Agencies are optimistic their NASCAR business is poised to grow in the future. The sport’s ratings appear to have bottomed out and began increasing this year across Fox, TNT and ESPN broadcasts for the first time in five years. The sanctioning body also is expanding its sales force from a two-person operation to six employees, and it’s spending more on marketing efforts designed to reach young people and Hispanics.

Most important, perhaps, the cost to sponsor a car has decreased, making the value proposition better for companies interested in sponsoring a car in the Sprint Cup Series.

“The 5-Hour Energies and Dollar Generals can trade up now [from the Nationwide Series] for a couple of million dollars,” said Matt Petersen, Momentum Worldwide’s director of motorsports. “It’s a buyer’s market with a lot of great opportunities.”

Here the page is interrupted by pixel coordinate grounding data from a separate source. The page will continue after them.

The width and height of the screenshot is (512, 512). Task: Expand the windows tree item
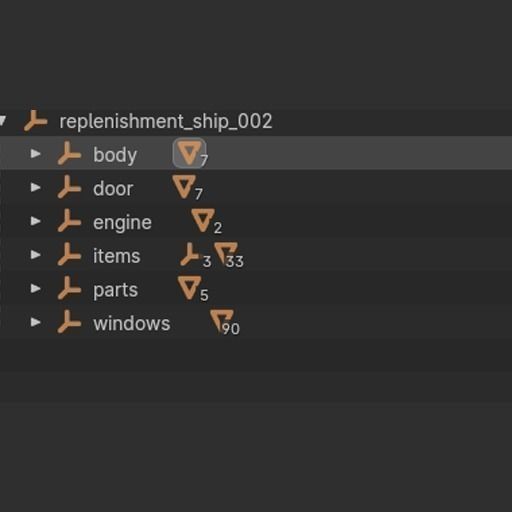coord(35,322)
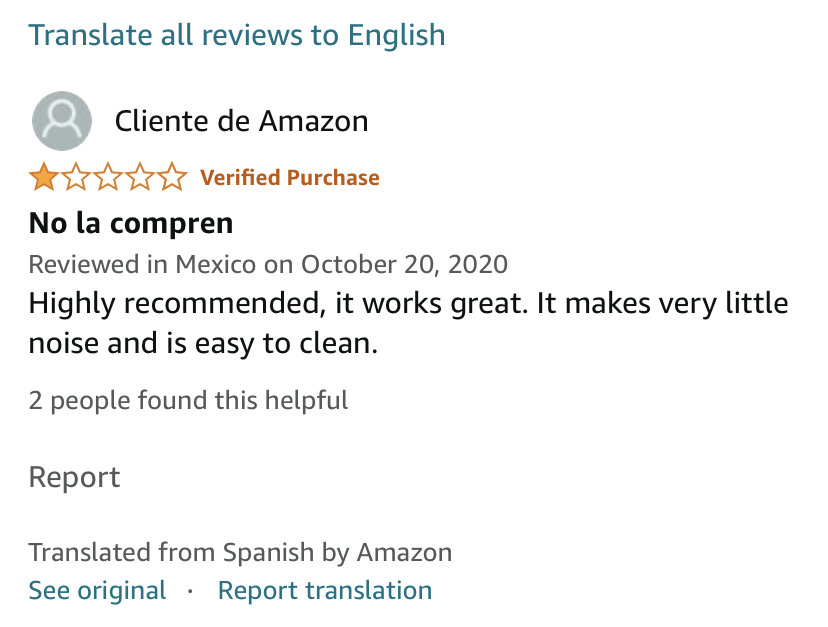Click the reviewer's profile avatar icon
The width and height of the screenshot is (828, 627).
(62, 121)
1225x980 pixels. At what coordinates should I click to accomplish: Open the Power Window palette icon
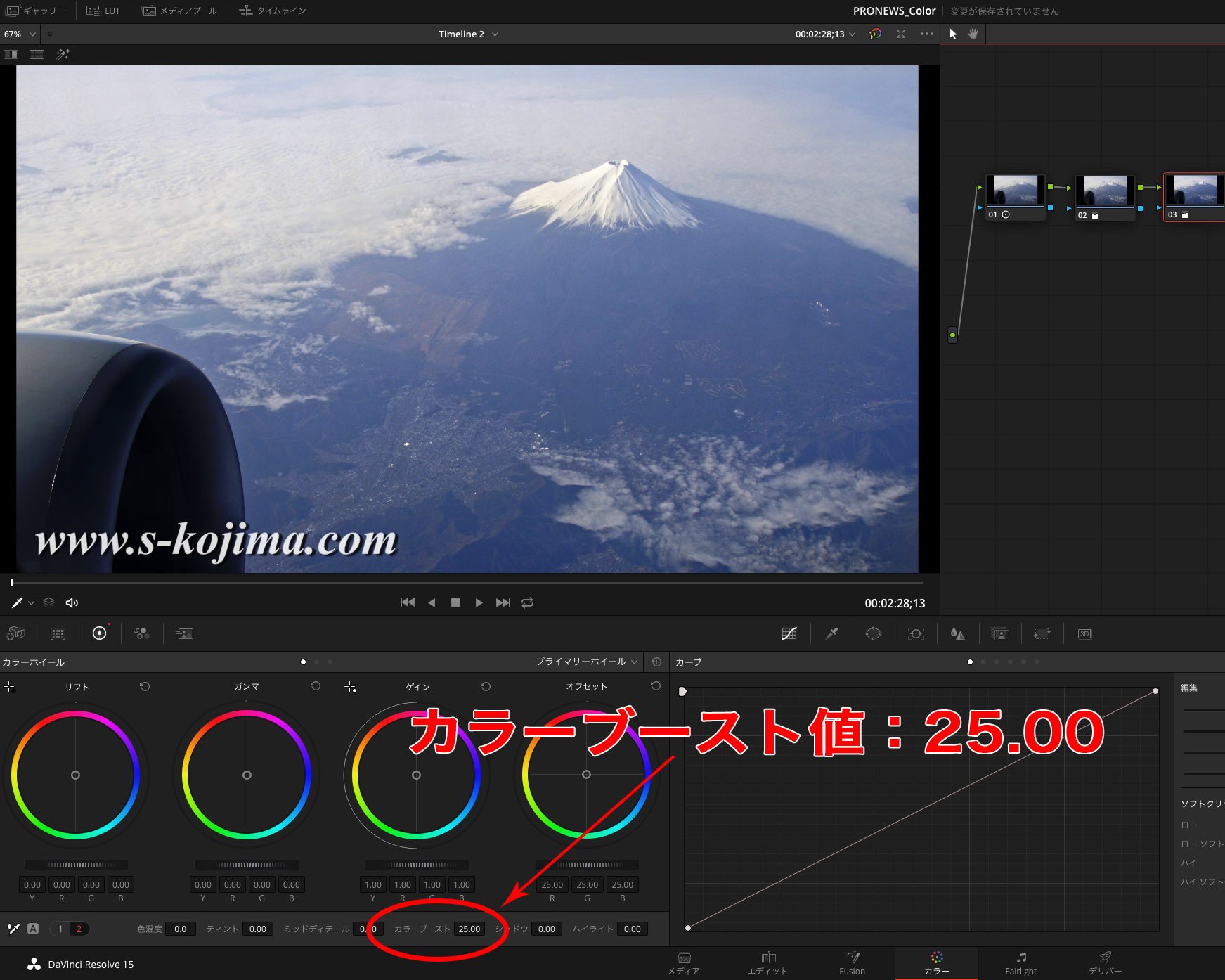click(x=874, y=633)
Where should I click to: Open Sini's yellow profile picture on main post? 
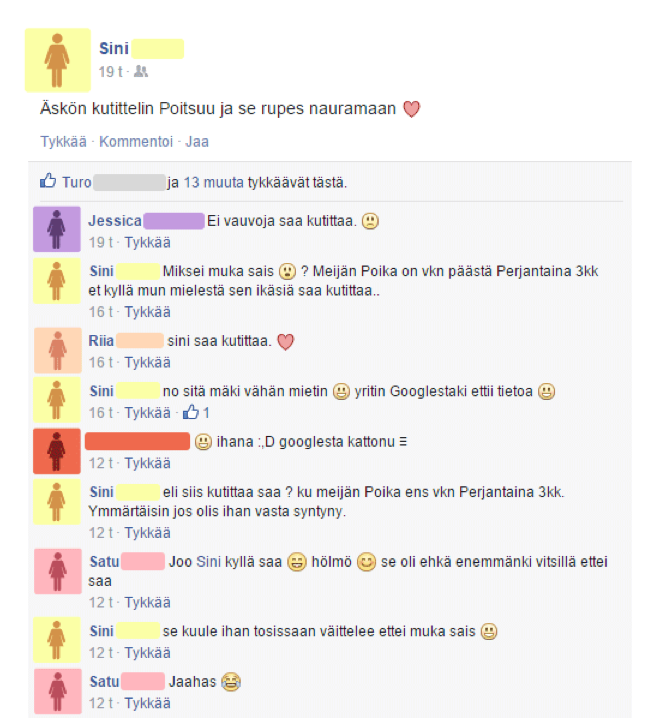click(58, 60)

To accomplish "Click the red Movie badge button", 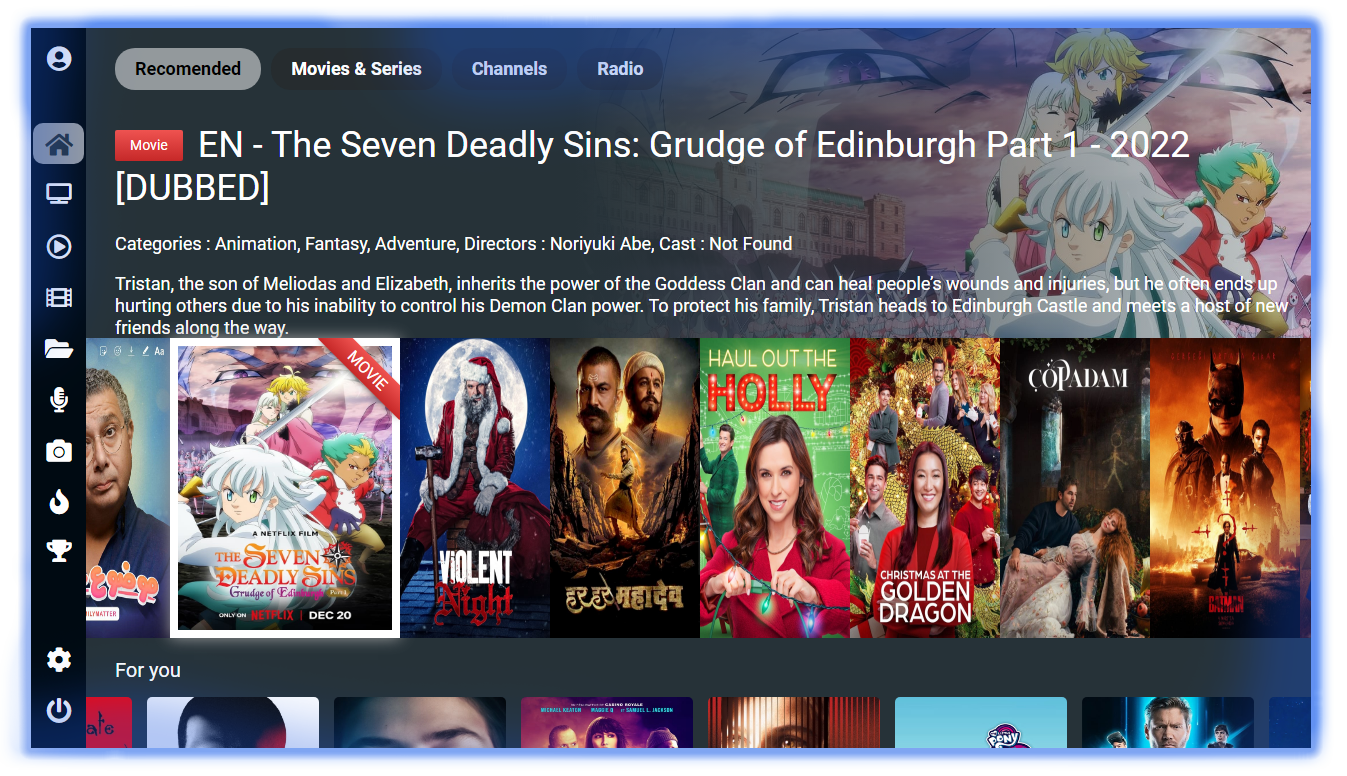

“One of the great things NASCAR’s done is address this contagious negativity, which was a problem a year ago,” Grant said. “They’ve stemmed that and they’re getting some positive news.”

Agency leaders are optimistic that positive news will begin to attract corporate America to NASCAR. It still has a large and passionate fan base that has a history of overindexing when it comes to sponsor loyalty, and as prices for team sponsorships decrease and the value proposition in the sport improves, NASCAR should appeal to brands increasingly in the future.

“They’ve looked in the mirror and realized their challenges,” Coughlin said. “Now they’re rising to those challenges and trying to execute against a broad strategy. It’s still a fantastic opportunity for the right brands.”